Step 3: Grill the shrimp

  1. Brush the flat cooktop griddle with melted butter.
  2. Place the shrimp on the flat griddle and cook for about 2-3 minutes per side until crispy and golden.
  3. Remove shrimp when internal temperature reaches 130°F.

Step 4: Toast the baguette

  1. Slice the baguette in half and lightly brush the inside with melted butter.
  2. Place the halves cut-side down on the griddle for about 1-2 minutes until toasted.

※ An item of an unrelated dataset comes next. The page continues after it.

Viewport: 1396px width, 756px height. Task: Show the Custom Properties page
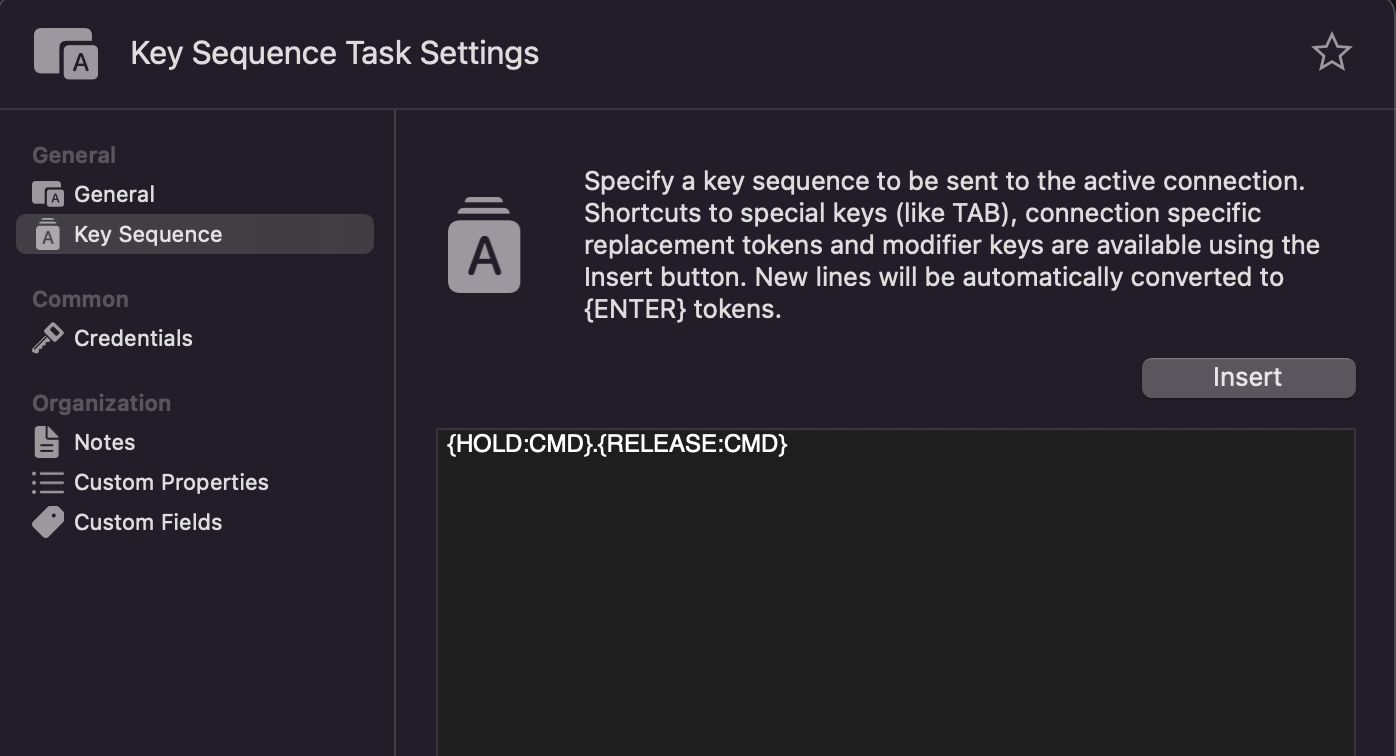click(171, 482)
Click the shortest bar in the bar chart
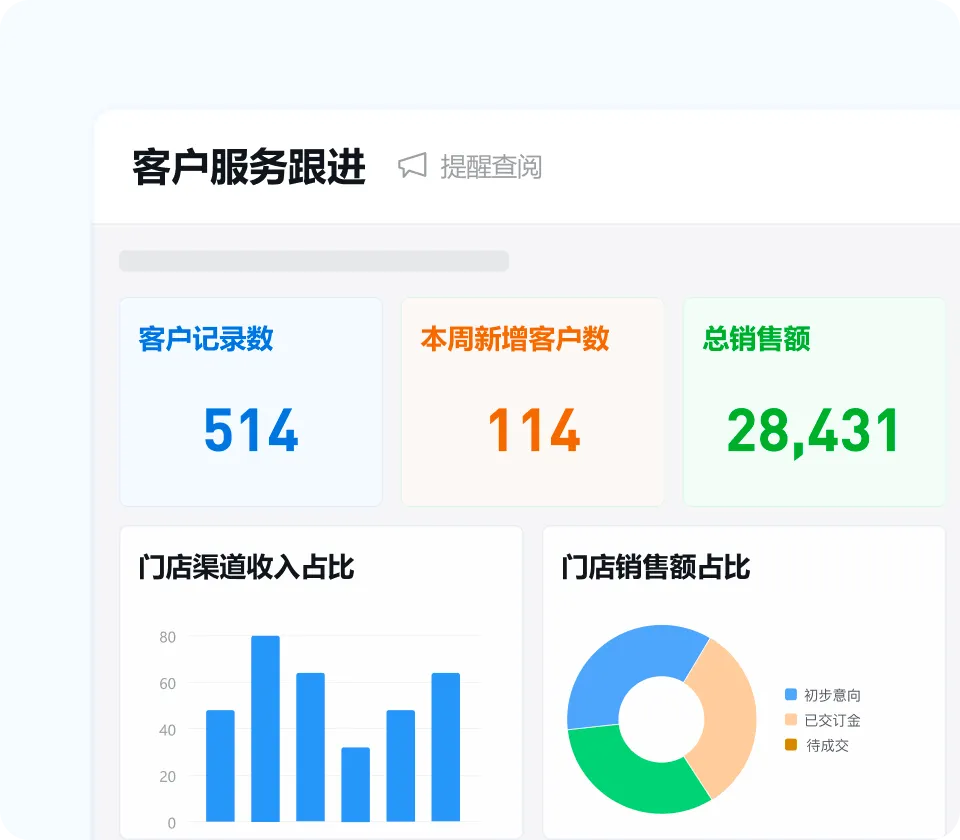This screenshot has height=840, width=960. (x=353, y=785)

Step 5: Assemble the Po' Boy

  1. Spread remoulade sauce generously on both halves of the baguette.
  2. Layer with shredded lettuce and tomato slices.
  3. Top with crispy shrimp and close the sandwich.
  4. Slice and serve with lemon wedges.

Tips

  • Use large or jumbo shrimp for the best texture.
  • Grill shrimp in batches to avoid overcrowding.
  • Remove shrimp at 130°F as they continue cooking off the grill.
  • Use fresh French bread for the authentic Po' Boy experience.
  • Add pickles for extra crunch and tang.

Variations

  1. Spicy Cajun Shrimp Po' Boy: Add extra cayenne pepper and hot sauce to the remoulade for a fiery kick.
  2. Garlic Butter Shrimp Po' Boy: Toss shrimp in a garlic butter sauce before grilling.
  3. Blackened Shrimp Po' Boy: Coat shrimp in blackening seasoning for bold, smoky flavor.
  4. Bacon-Wrapped Shrimp Po' Boy: Wrap shrimp in bacon and grill until crispy.
  5. Avocado & Shrimp Po' Boy: Add sliced avocado and a squeeze of lime juice for a creamy twist.

Best pairings

  • Sweet potato fries
  • Coleslaw
  • Grilled corn on the cob
  • Potato salad
  • Iced sweet tea
  • Cold beer

Conclusion

This Mississippi Grilled Shrimp Po' Boy is the perfect combination of crispy, smoky, and zesty flavors. The Arteflame grill ensures perfectly cooked shrimp with a delicious exterior crunch. Whether serving this for a weekend cookout or a quick lunch, you’re guaranteed a sandwich bursting with flavor. Try different variations and make it your own!